Start of Items

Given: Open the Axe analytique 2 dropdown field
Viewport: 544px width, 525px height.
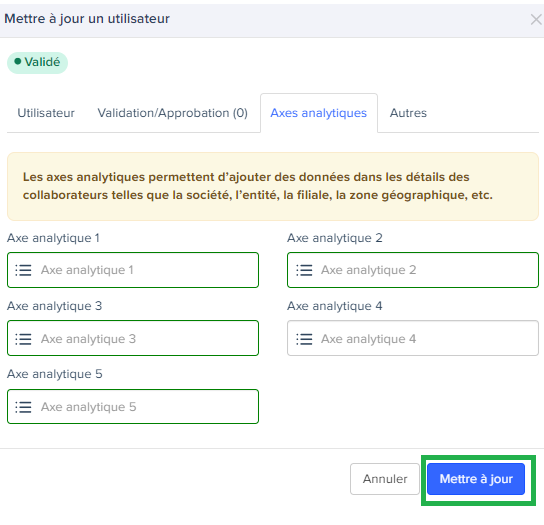Looking at the screenshot, I should (x=413, y=270).
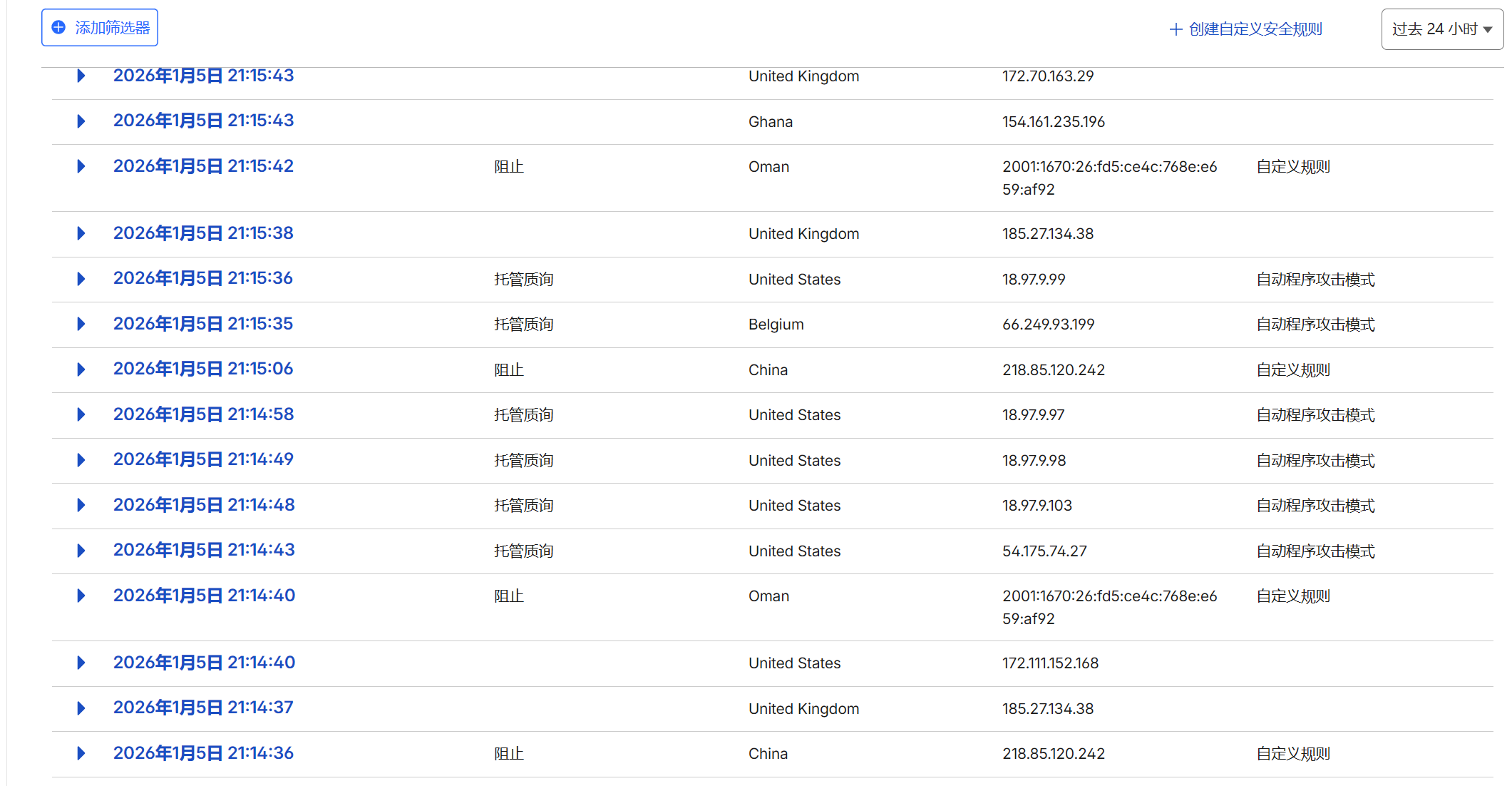Click the plus icon in add filter button

tap(59, 28)
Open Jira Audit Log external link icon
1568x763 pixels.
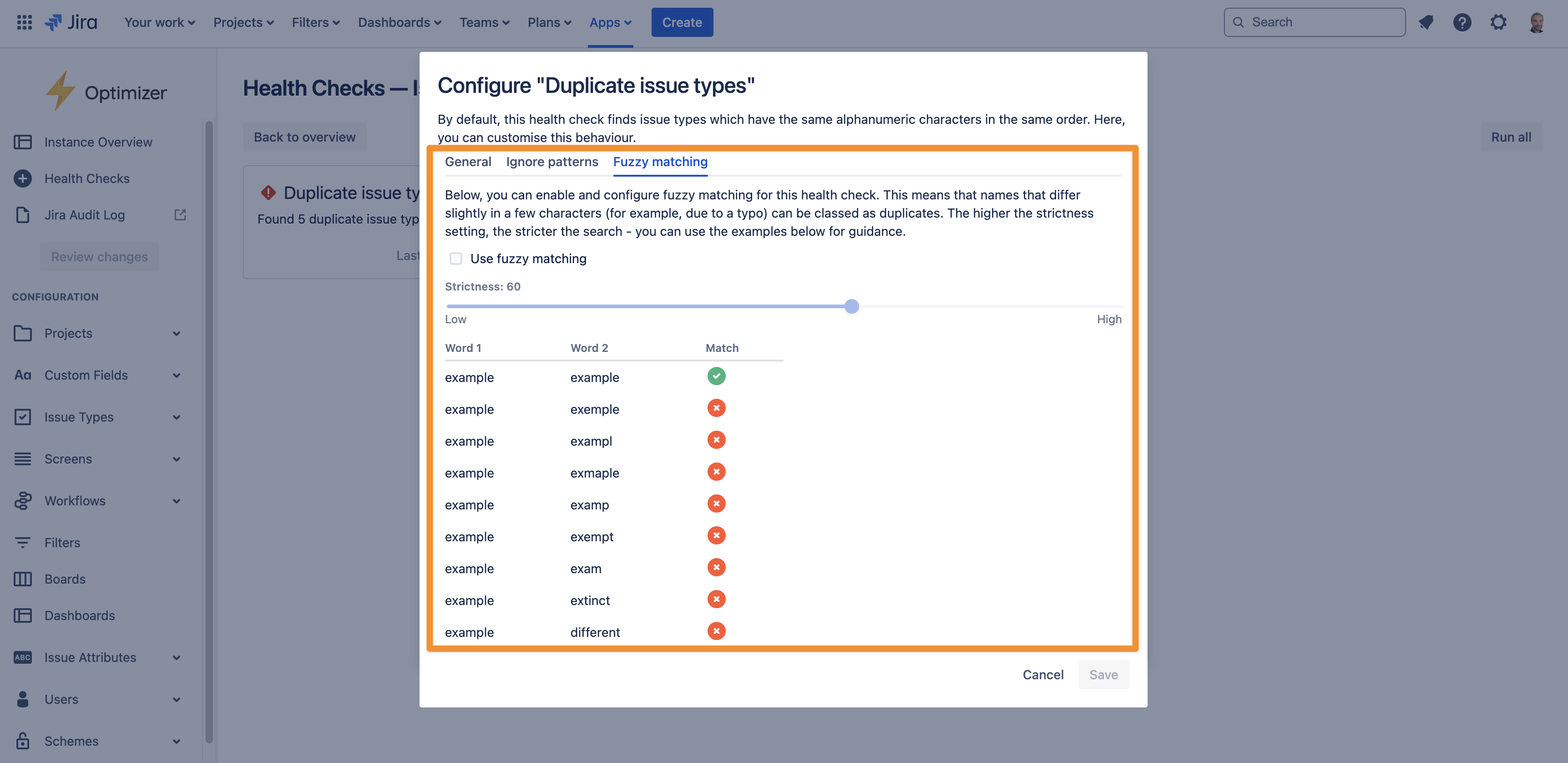tap(180, 215)
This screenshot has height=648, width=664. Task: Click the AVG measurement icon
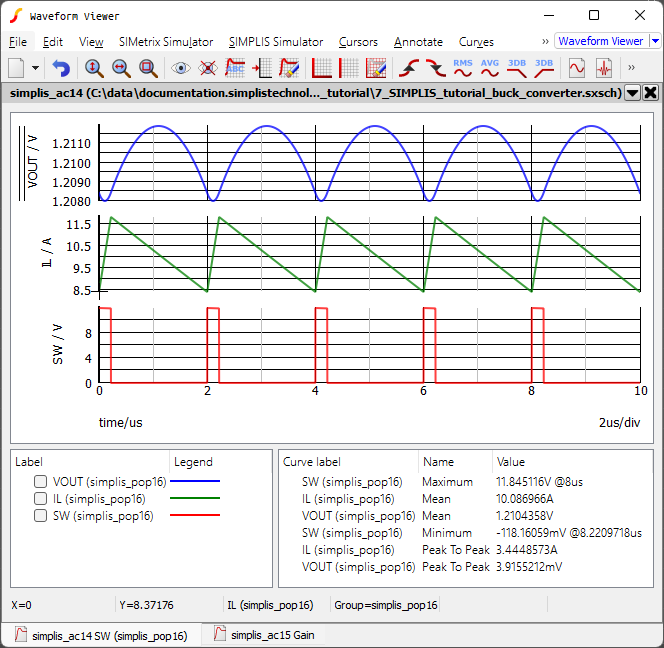tap(490, 68)
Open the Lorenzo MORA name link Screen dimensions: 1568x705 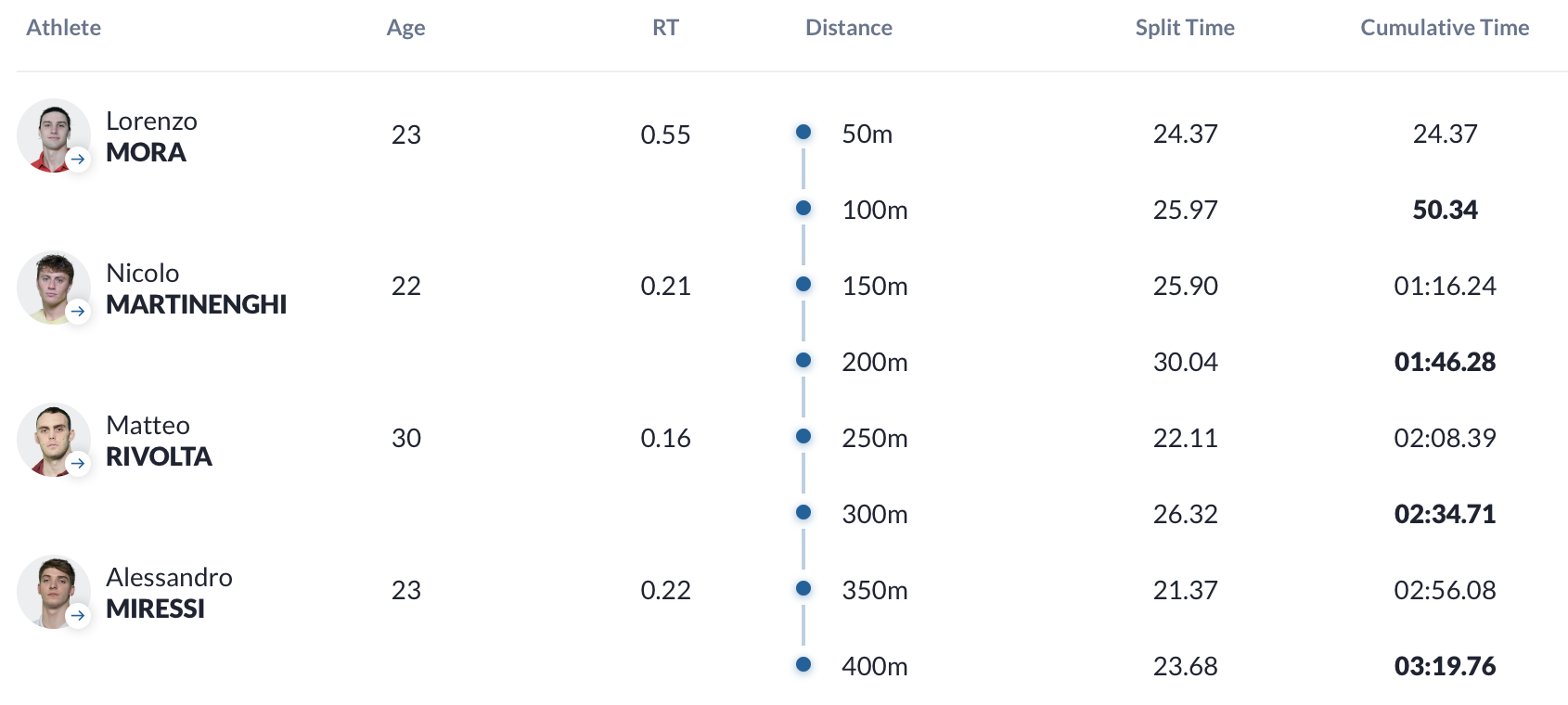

End of Items

Work required: Present these lines as a Markdown table with the columns Row and Line, numbering each row and skipping blank lines. Leave the pictures out of the answer.

Task solution:
| Row | Line |
|---|---|
| 1 | Given: Open the Axe analytique 2 dropdown field |
| 2 | Viewport: 544px width, 525px height. |
| 3 | Looking at the screenshot, I should (x=413, y=270). |
| 4 | Click the plus icon in add filter button |
| 5 | tap(59, 28) |
| 6 | Open Jira Audit Log external link icon |
| 7 | 1568x763 pixels. |
| 8 | tap(180, 215) |
| 9 | This screenshot has height=648, width=664. Task: Click the AVG measurement icon |
| 10 | tap(490, 68) |
| 11 | Open the Lorenzo MORA name link Screen dimensions: 1568x705  |